Rabu, 23 Maret 2011

Mengejar Kaya atau harus kaya….?

Tema yang diusung dalam acara Kick Andy, minggu lalu adalah pengusaha muda yang sukses dengan perjuangan bukan karena terlahir dari keluarga kaya. Ada 4 orang yang di tampilkan dan diperkenalkan oleh bung Andy sebagai representasi dari anak muda yang berumur di bawah 30 tahun dan memiliki kesuksesan dan kekayaan yang luar biasa. Singkat kata, kesimpulan yang bisa kuambil dari kisah mereka adalah, bahwa mereka semua berangkat dari keinginan untuk bangkit dari kemiskinan, keterpurukan, kesedihan, kegagalan dan hutang yang melilit. Metode yang mereka gunakan adalah keberanian untuk gagal dan keberanian untuk mengambi resiko. Sehingga akhirnya mereka pun bisa mendapatkan apa yang mereka impikan. (baca Koran Media Indonesia edisi Minggu, 13 Maret 2011, kemaren)
Entah karena apa, setelah acara Kick Andy, keesokan harinya hingga tadi pagi, saya berkali-kali bertemu dengan para pengusaha, baik di bidang bisnis, maupun non bisnis. Mereka pun tidak jauh beda dengan tokoh-tokoh yang dihadirkan di acara Kick Andy, yaitu kesuksesan yang saat ini mereka capai tak lain dari motif keinginan untuk bangkit dari keterpurukan, kemiskinan, dan kegagalan. Mereka menasehatiku dan juga memberiku buku yang berjudul, “Keajaiban Rezeki dengan menggunakan Otak kanan”, agar bisa ku baca dan diselami.

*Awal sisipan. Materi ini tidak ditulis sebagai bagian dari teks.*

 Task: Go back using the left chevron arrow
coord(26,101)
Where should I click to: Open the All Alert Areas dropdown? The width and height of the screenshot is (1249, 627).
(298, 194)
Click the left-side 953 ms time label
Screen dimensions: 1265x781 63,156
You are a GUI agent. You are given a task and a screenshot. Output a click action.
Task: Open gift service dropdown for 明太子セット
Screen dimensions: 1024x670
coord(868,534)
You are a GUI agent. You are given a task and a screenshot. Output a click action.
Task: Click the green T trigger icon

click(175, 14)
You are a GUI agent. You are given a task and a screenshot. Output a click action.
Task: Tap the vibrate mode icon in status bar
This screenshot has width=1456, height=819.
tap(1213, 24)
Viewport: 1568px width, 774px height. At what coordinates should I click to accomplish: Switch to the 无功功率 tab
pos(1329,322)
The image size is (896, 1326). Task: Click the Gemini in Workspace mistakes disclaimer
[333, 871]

Setelah kubaca buku itu, tiba-tiba saya teringat dengan percakapan yang terjadi saat awal kuliah dengan salah satu teman terbaikku, yaitu Ociem (Muslim Masturo, teman seangkatanku al-Amien 2003).
“Nov, sudah setahun kita kuliah dan ternyata kita belum produktif. Belum bisa menghasilkan apa-apa. Kau lihat Sukidi ! sejak semester 2, tulisannya sudah dimuat di koran. Koran Kompas pula. Bahkan seperti Bang Yusril Ihza Mahendra, atau pak Jimly Ashiddiqi, konon mereka sudah mulai produktif menulis di Koran ketika awal-awal kuliah. Lalu bagaimana dengan kita ? apa yang sudah kita lakukan ?”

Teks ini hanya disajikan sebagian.